En route vers Okhotsk
Eléonore Frey

traduit de l'allemand par Camille Luscher
QUIDAM EDITEUR
made in europe
février 2018
152 p.  16 €
 
 
 
 La rédaction l'a lu

La vie est un voyage

Un point minuscule sur la carte de l’Extrême-Orient russe, aux confins de la Sibérie, voilà Okhotsk : un lieu à la marge, au milieu de nulle part. Pourtant, la seule évocation de ce toponyme suscite des rêves de départ et va changer la vie de quatre personnages en quête d’ailleurs. Dans le roman d’Eleonore Frey, « En route vers Okhotsk » est un best-seller écrit par un certain Mischa Perm. Ce dernier, qui se fait appeler Robert, clame sa mélancolie dans un bistrot où il rencontre Sophie, libraire et mère célibataire solitaire ; il lui propose tout à trac de l’emmener à Okhotsk. Quant à Otto, le médecin, il est entré dans la librairie de Sophie, attiré par le livre de Robert/Mischa Perm. Transformé par sa lecture, il n’a plus qu’une idée en tête, partir à Okhotsk ; pour cela, il fait une demande d’affectation à bord d’un navire d’expédition. Enfin, Therese est la voisine de palier de Robert, amoureuse et un peu folle, qui épie les allées et venues de l’immeuble pour combler son vide intérieur.

Partir, disent-ils

Dans ce roman, petit bijou de sensibilité et de finesse, nos quatre personnages se cherchent, se croisent, se manquent.

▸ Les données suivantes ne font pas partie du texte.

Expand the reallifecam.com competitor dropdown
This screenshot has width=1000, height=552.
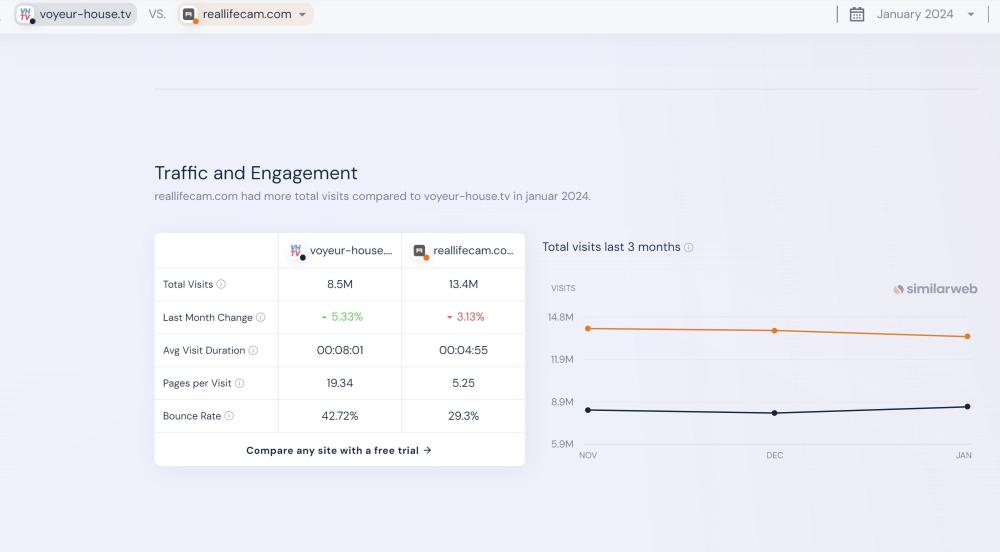302,14
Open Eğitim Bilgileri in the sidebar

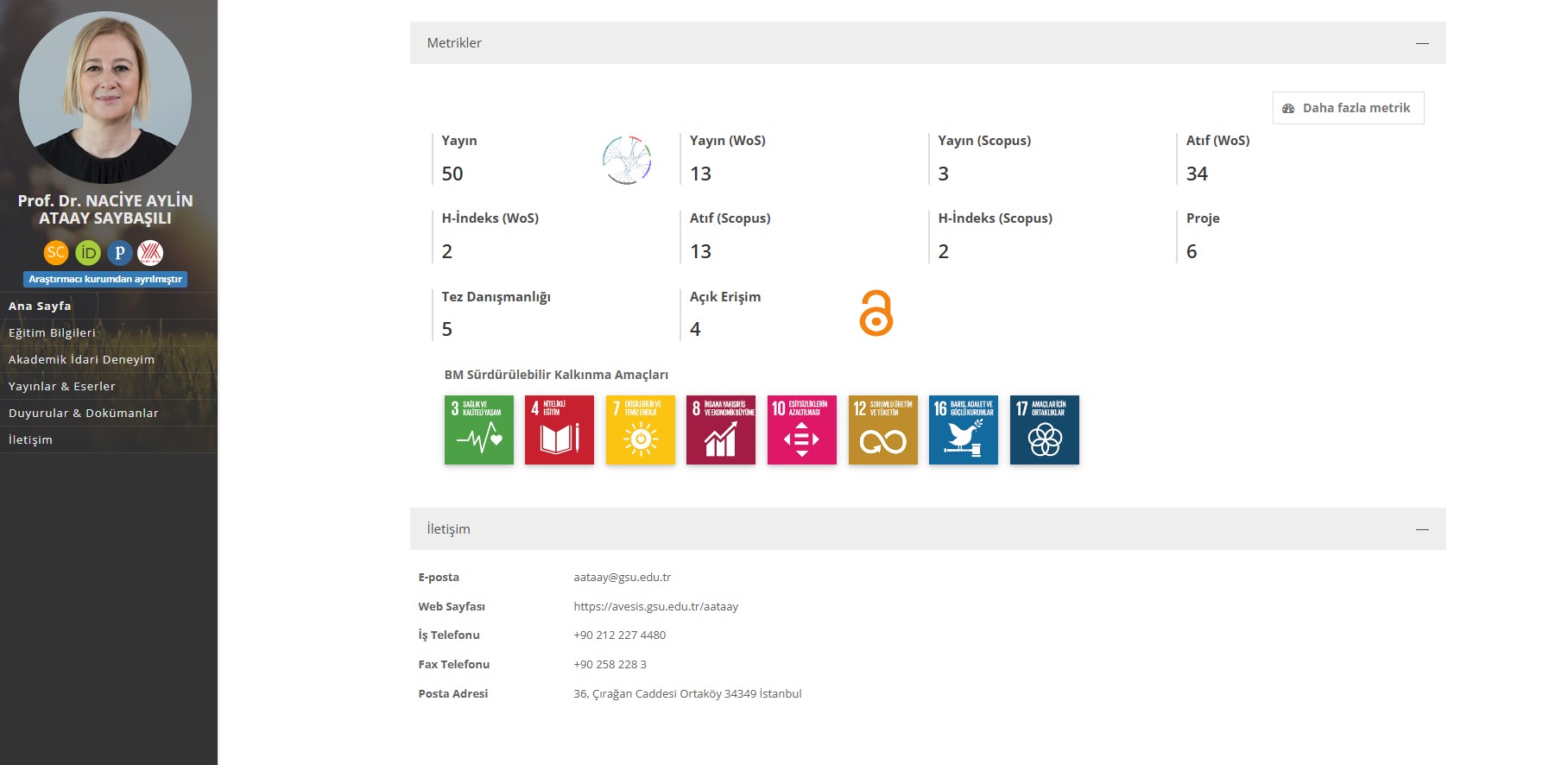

A chacun son Okhotsk : pour Sophie, c’est l’aventure avec Robert ; pour ses enfants, c’est l’Amérique où vit leur père, et pour la voisine, c’est l’appartement d’à côté. Selon Lao-Tseu, dans le voyage, l’important n’est pas le but mais le chemin ; au fond, peu importe Okhotsk, l’idée même du départ suffit déjà à changer les habitudes, à faire des choix, décider de ce qu’on laisse sans savoir ce qu’on va trouver. C’est aussi une recherche d’idéal, qui ne va pas sans risque de dissolution et de perte de soi. Dans « Anywhere out of the world », l’un de ses « Petits Poèmes en prose », Baudelaire écrivait que « Cette vie est un hôpital où chaque malade est possédé du désir de changer de lit » ; ainsi, l’aspiration à la bifurcation est déjà une voie de guérison, un espace de liberté. Il n’est d’ailleurs pas anodin que le centre de l’action soit ici une librairie, lieu par excellence de l’évasion par la littérature, dont le magnifique roman d’Eleonore Frey est une illustration parfaite. Largement reconnue en Suisse, l’auteure méritait enfin de l’être en France, notamment grâce à la belle traduction de Camille Luscher. Une pépite sur le pouvoir des mots, de l’imagination et de la fiction.